Changes to the Mass Solar Loan Program

Recently we received an advisory from the Massachusetts Solar Loan Program about the future of the program.  Simply put: the program is about to hit its cap.

What does that mean for you?  Well, if you already have a loan, nothing.  But if you are getting sick and tired of that utility bill, and you want a great deal on financing, this is really important.  Here are the points, followed by the full advisory:

  • The program is shifting its focus away from non-income qualified borrowers.  However, there will still be closing cost caps for participating lenders (rates will go up!)
  • If you want to get a loan, it MUST CLOSE before December 13th
  • It takes 2 weeks to get a loan closed, so TIME IS OF THE ESSENCE!

Please let your friends and family know about these changes, especially if they have been considering going solar. This is extremely time sensitive information!


Full Letter:

As noted in previous communications, the Mass Solar Loan program is nearing full utilization of the initial program funding (tracked here). This notice announces a programmatic transition that steps down loan support while providing additional funding for future program activities that focus on income-qualified customers. Details on the timeline of this transition and new program structure are provided below.

Timeline:

The new program structure will take effect for all loans closed on or after December 13th 2017.  Loan support under the current program structure is available for all projects that close on a program loan through December 12th 2017.
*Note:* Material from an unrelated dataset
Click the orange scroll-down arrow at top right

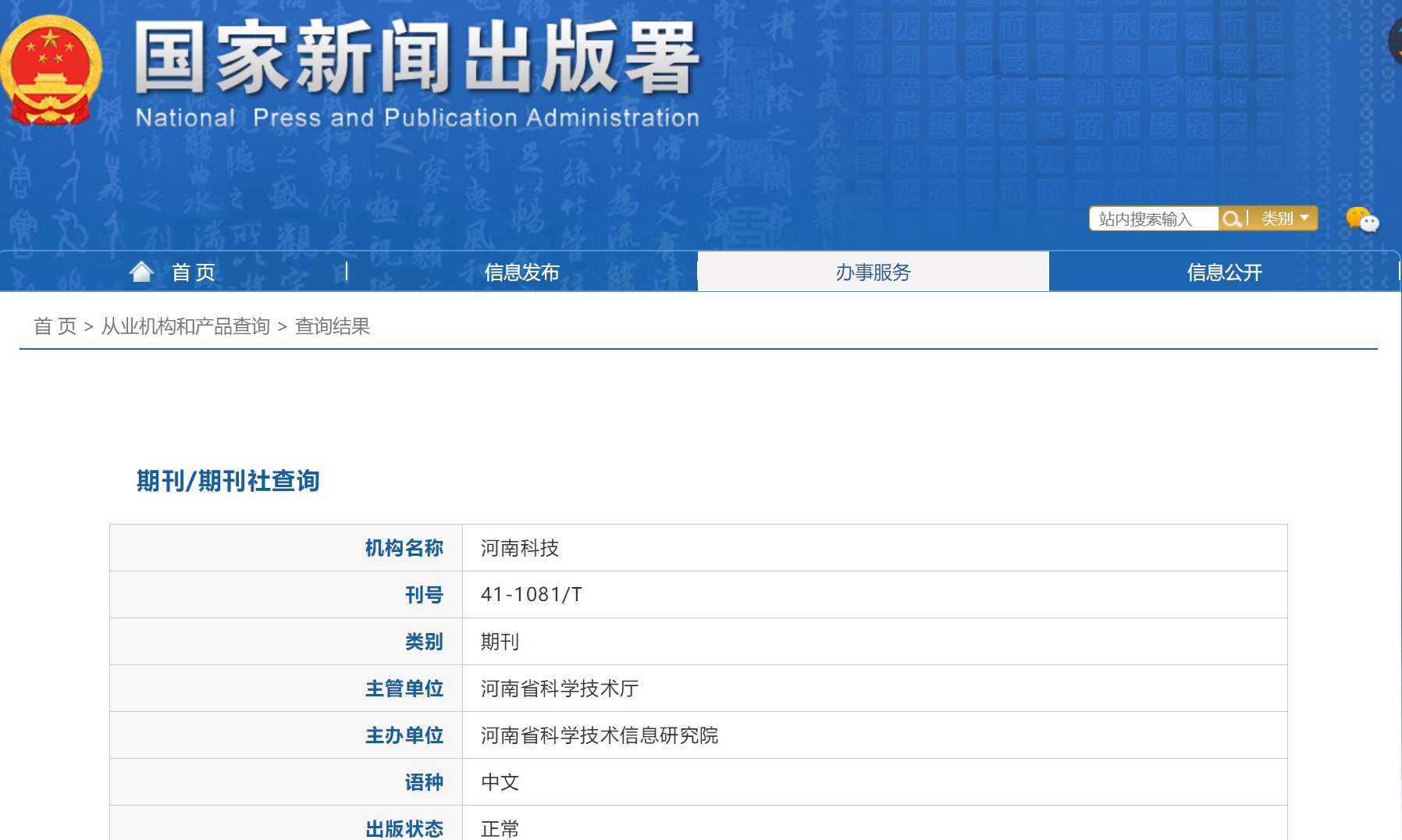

Note that technical application approval alone does not reserve funding, so please take the appropriate steps with your customers to ensure they apply for the loan and schedule a closing prior to the transition if they would like to receive funding under the current structure.

New Program Structure:

Non-Income Qualified Customers (Greater than 120% of State Median Income) – will not be eligible for any loan support incentives (IRBD, IBLS, and Loan Loss Reserve), however will still be able to take advantage of technical project approval and program structure to seek market rate loans from a participating lender. Standard loan requirements and consumer protections such as the interest rate and closing cost caps will still be applicable for non-income qualified customers.

 Moderate Income Customers (Between 80% and 120% of State Median Income) – will be eligible for Income Based Loan Support corresponding to 10% of the loan amount, capped at $3,500, and will be able to qualify for Loan Loss Reserve if eligible. Moderate income customers will NOT receive an interest rate subsidy and will receive market rate loans from participating lenders.

Low Income Customers (Below 80% of State Median Income) – the incentives will remain unchanged from the current program structure. Low income customers will be eligible for Income Based Loan Support corresponding to 30% of the loan amount, capped at $10,500, and will be able to qualify for Loan Loss Reserve if eligible. Low income customers will be eligible for a 1.5% Interest Rate Buy Down (the current IRBD rate).